24 ottobre 2025

MUSICA - IL CONTRABBASSO - STORIA

Il Contrabbasso è uno strumento musicale della famiglia dei cordofoni ad arco. È nato nel XVI Secolo in Europa; il suono viene prodotto tramite l'attrito sulle corde del crine di cavallo montato su una bacchetta di legno, detta archetto, mentre nel jazz e in altri generi popolari viene suonato quasi esclusivamente pizzicando le corde con le dita della mano.

#Music #History #Contrabbasso

È lo strumento con il suono più grave di tutti gli archi (se si esclude il rarissimo ottobasso): le quattro corde producono rispettivamente dalla più acuta alla più grave le note Sol-Re-La-Mi, in accordatura da orchestra. Esistono anche altre accordature quali quella da solista (consistente nell'alzare l'intonazione delle corde di un tono) e quella viennese (La1, Fa♯1, Re1, La−1). 

Esistono anche contrabbassi a cinque corde, dove la corda più grave è generalmente un Do−1 o un Si−2.

La cassa armonica del contrabbasso è lunga normalmente circa 115 cm.
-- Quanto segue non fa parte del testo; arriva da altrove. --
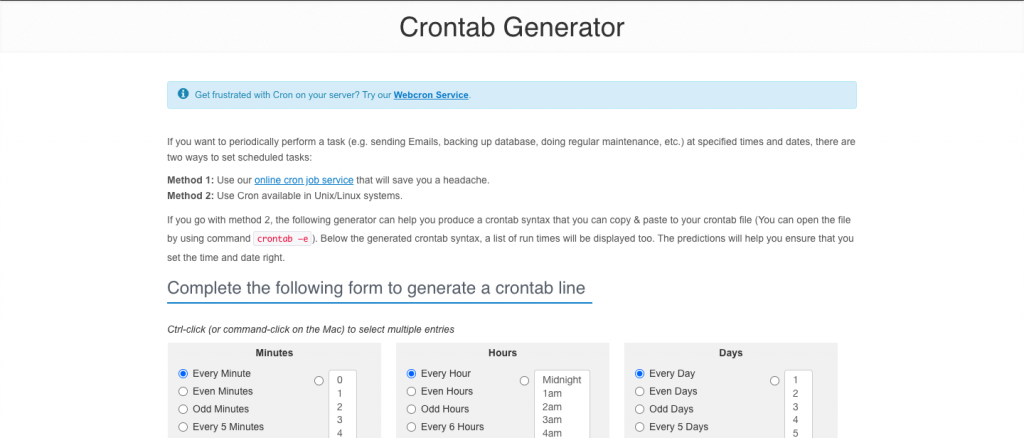Pick Every 6 Hours option
This screenshot has height=438, width=1024.
411,427
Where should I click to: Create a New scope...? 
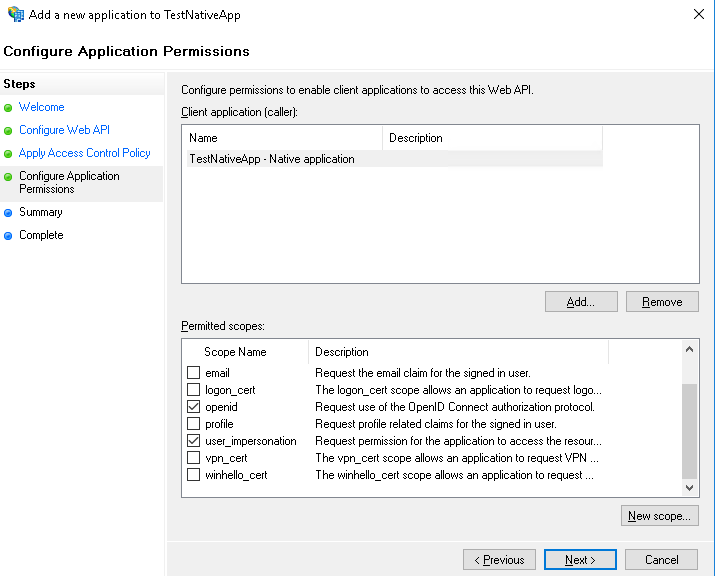coord(659,516)
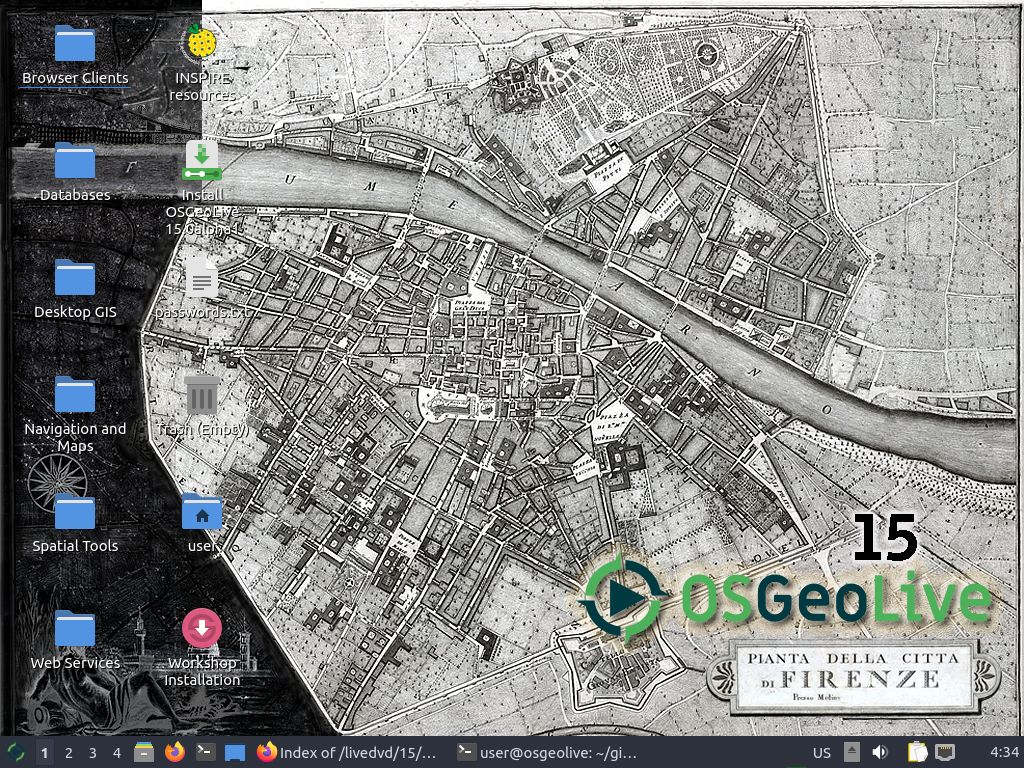This screenshot has height=768, width=1024.
Task: Open the OSGeoLive application menu
Action: (x=16, y=752)
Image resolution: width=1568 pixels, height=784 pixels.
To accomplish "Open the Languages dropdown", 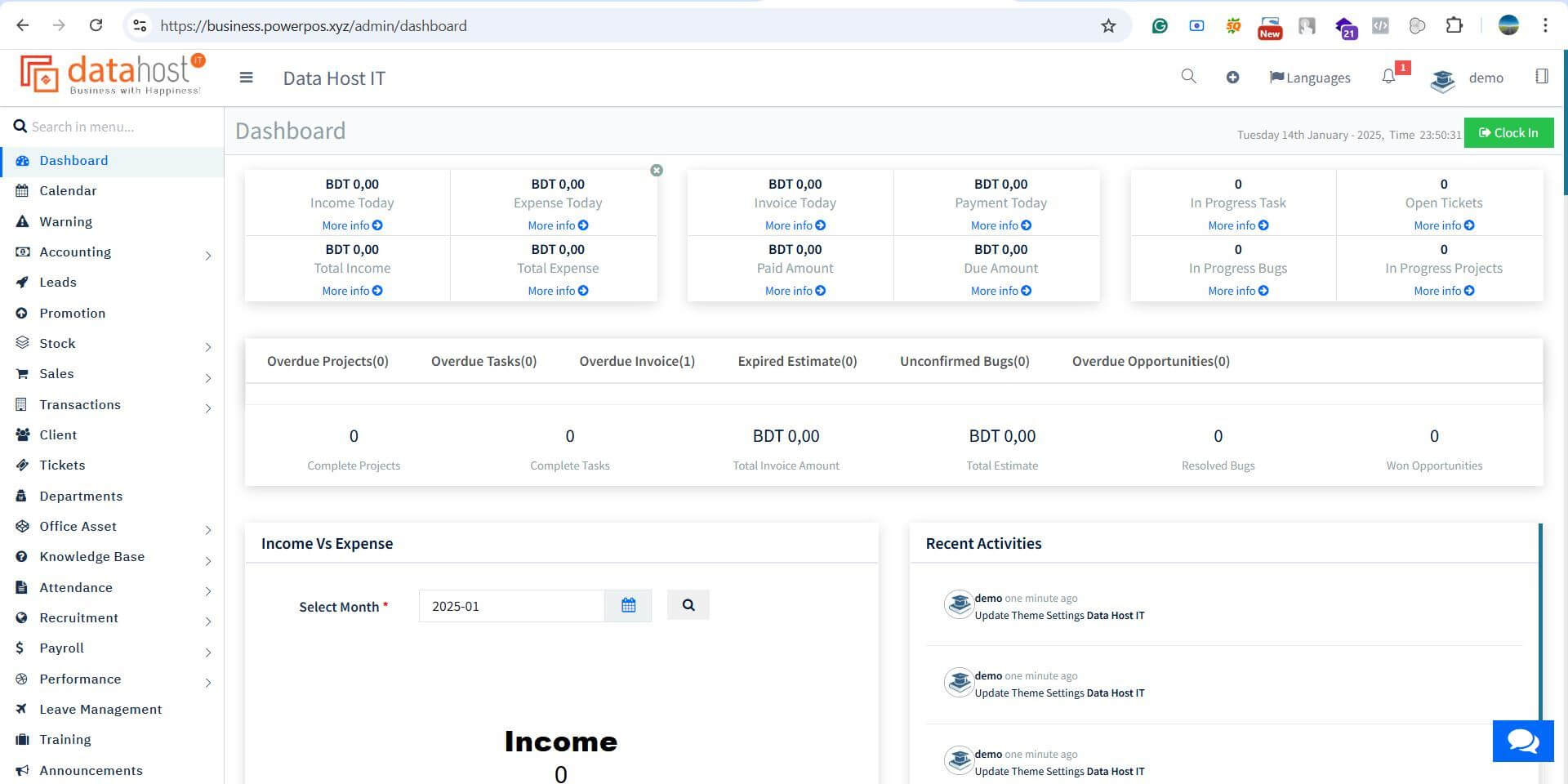I will pyautogui.click(x=1309, y=78).

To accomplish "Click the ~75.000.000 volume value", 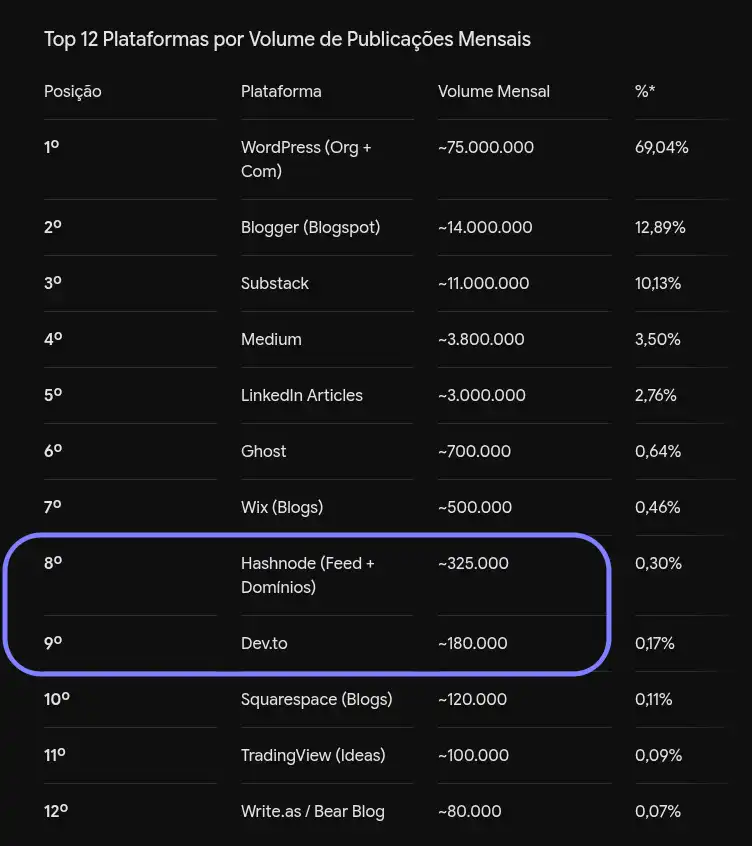I will point(486,147).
In Orchestra il contrabbasso ha raramente una funzione solistica per via del suo suono estremamente grave. Ha però una funzione indispensabile nell'unire i suoni e dare sostegno agli strumenti acuti ed è lo strumento che, di solito, tiene il basso armonico della melodia dell'orchestra. Il Contrabbasso è l'unico strumento ad arco che si può trovare in organico e in partitura nelle bande da concerto, wind band e orchestre a fiati ad organico sinfonico.

Una delle prime testimonianze sull'uso del contrabbasso è data dal quadro Nozze di Cana di Veronese in cui Tiziano è raffigurato mentre suona un contrabbasso. Monteverdi nel 1608 richiede un "basso di viola".
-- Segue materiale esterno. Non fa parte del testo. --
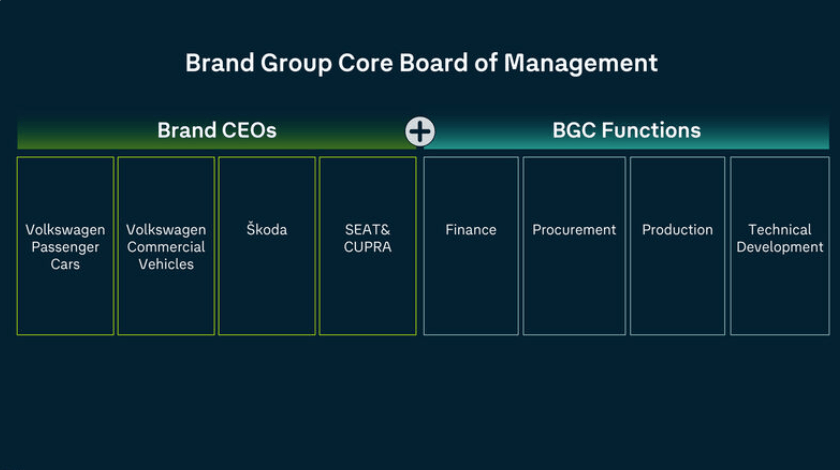Select the Brand CEOs header label
This screenshot has width=840, height=470.
click(x=216, y=130)
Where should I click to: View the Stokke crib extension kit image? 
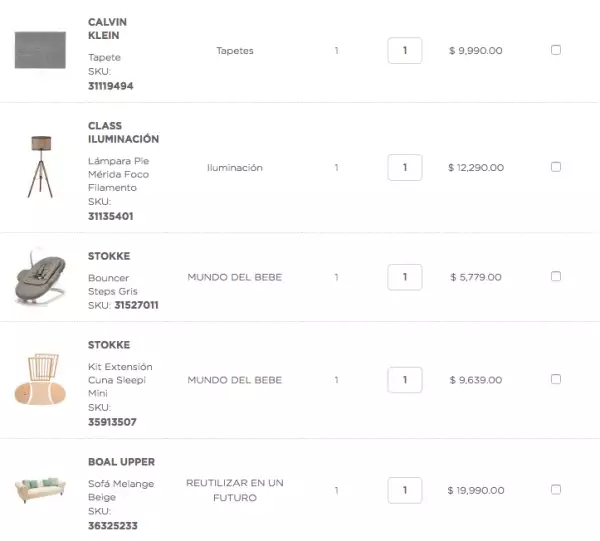[40, 380]
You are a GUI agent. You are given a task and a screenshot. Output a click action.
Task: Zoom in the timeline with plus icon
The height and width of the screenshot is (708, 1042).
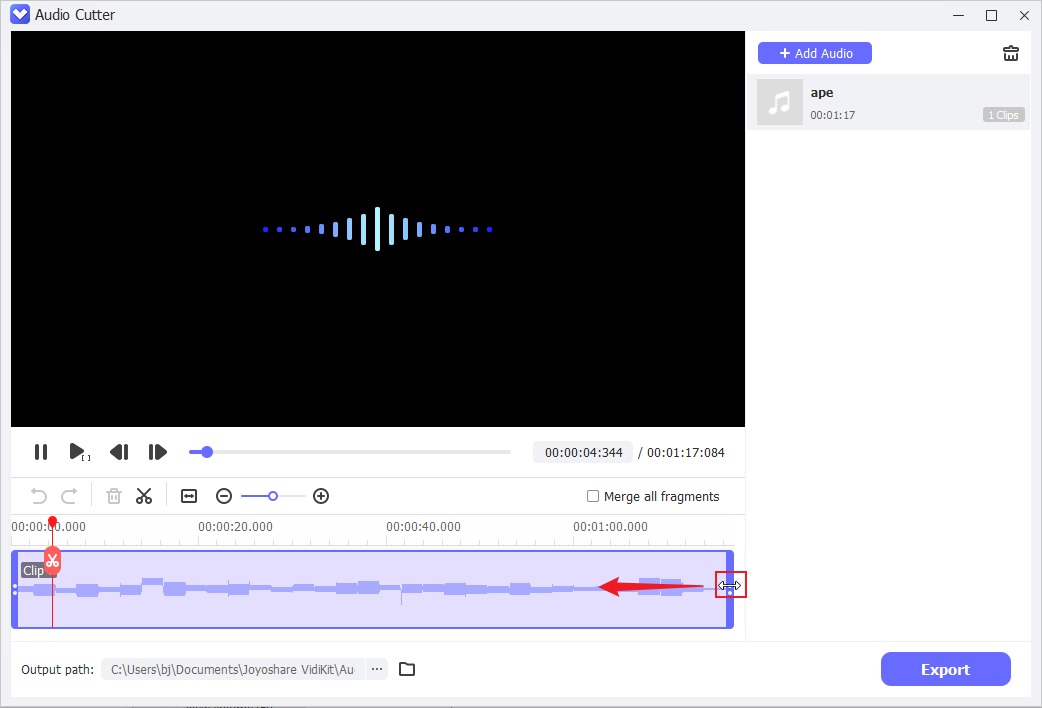(321, 496)

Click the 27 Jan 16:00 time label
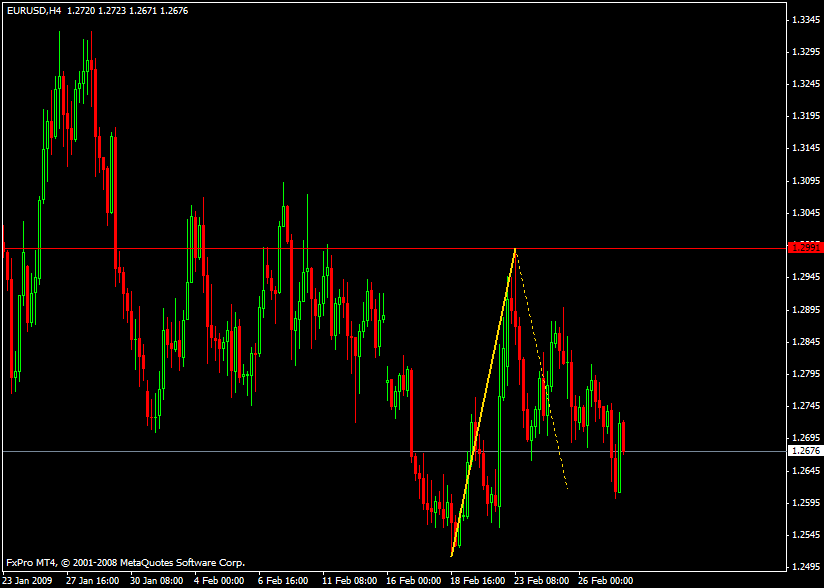coord(92,580)
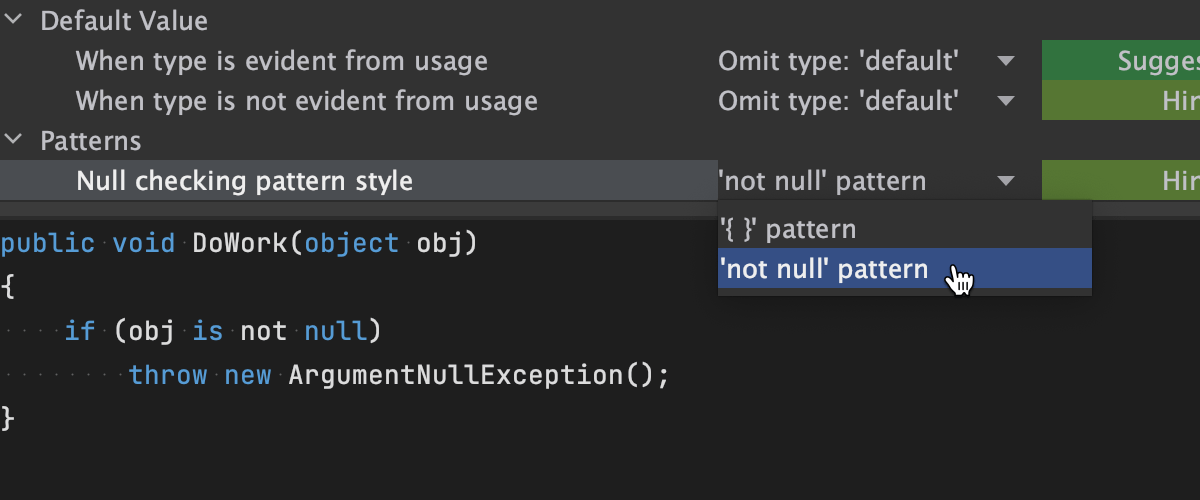The width and height of the screenshot is (1200, 500).
Task: Open Suggestion severity for evident-from-usage row
Action: (x=1120, y=61)
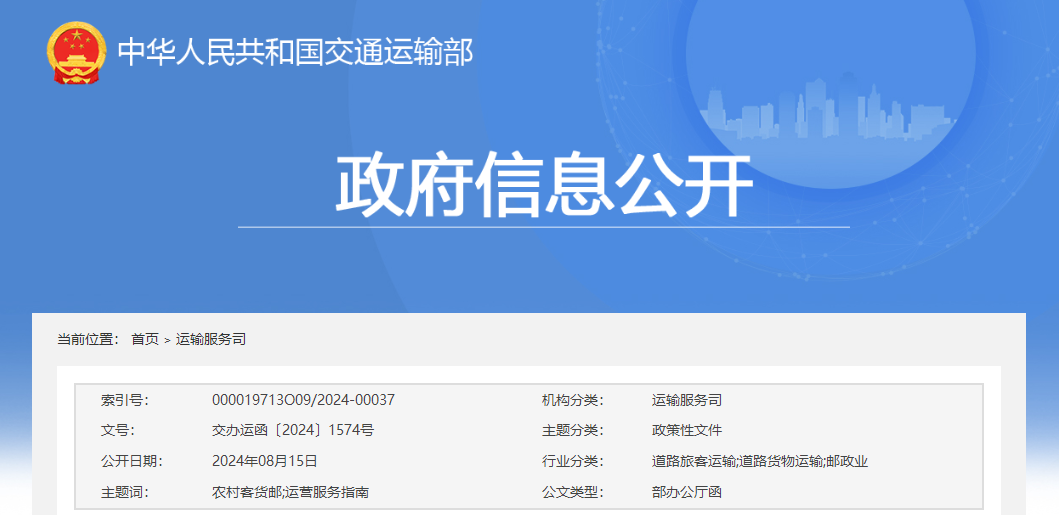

Inizialmente il contrabbasso serviva solo a raddoppiare la viola da gamba (o il violoncello) all'ottava bassa. Successivamente e in particolare nel periodo in cui fu attivo Beethoven grazie a virtuosi (Michele Berini e Domenico Dragonetti) il contrabbasso si svincola dalla mera funzione d'accompagnamento per raggiungere, con Giovanni Bottesini, le più alte vette espressive.
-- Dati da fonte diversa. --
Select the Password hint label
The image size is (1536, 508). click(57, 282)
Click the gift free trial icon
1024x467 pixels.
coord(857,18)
Le accordature e il numero delle corde variano in tutta Europa fino alla fine dell'Ottocento.

Nella zona tedesca si utilizzava principalmente il contrabbasso a quattro corde, mentre in Italia era più usato quello a tre corde, dal suono più melodioso ma con il difetto di avere un'estensione molto limitata in senso discendente. Il contrabbasso più utilizzato divenne quello a quattro corde perché i più grandi compositori del tempo erano tedeschi o austriaci (per esempio Mozart, Haydn e Beethoven). Nelle loro composizioni utilizzavano il contrabbasso a quattro corde principalmente perché nella loro zona era il più suonato.

Richard Wagner e altri scrissero nelle loro opere anche musiche orchestrali in cui si prescriveva l'uso del basso a cinque corde (strumento di origine nordica), ancora oggi saltuariamente utilizzato.

Oggigiorno gran parte dei contrabbassi usati in orchestra è dotata di una prolunga per la quarta corda: la tastiera viene allungata in parte al riccio in modo da potere scendere fino a un Do0 (nel caso di un'accordatura "standard"). Dato che la presenza delle chiavi renderebbe difficile posizionare correttamente la mano sinistra atta a esercitare contro-pressione, la corda viene in quella zona premuta tramite leveraggi azionati dal musicista grazie a una pulsantiera. Questa soluzione permette di ampliare l'estensione dello strumento verso il grave senza dovere modificare l'accordatura o usare una quinta corda, cosa che implica profonde differenze costruttive ed esecutive dai modelli più diffusi.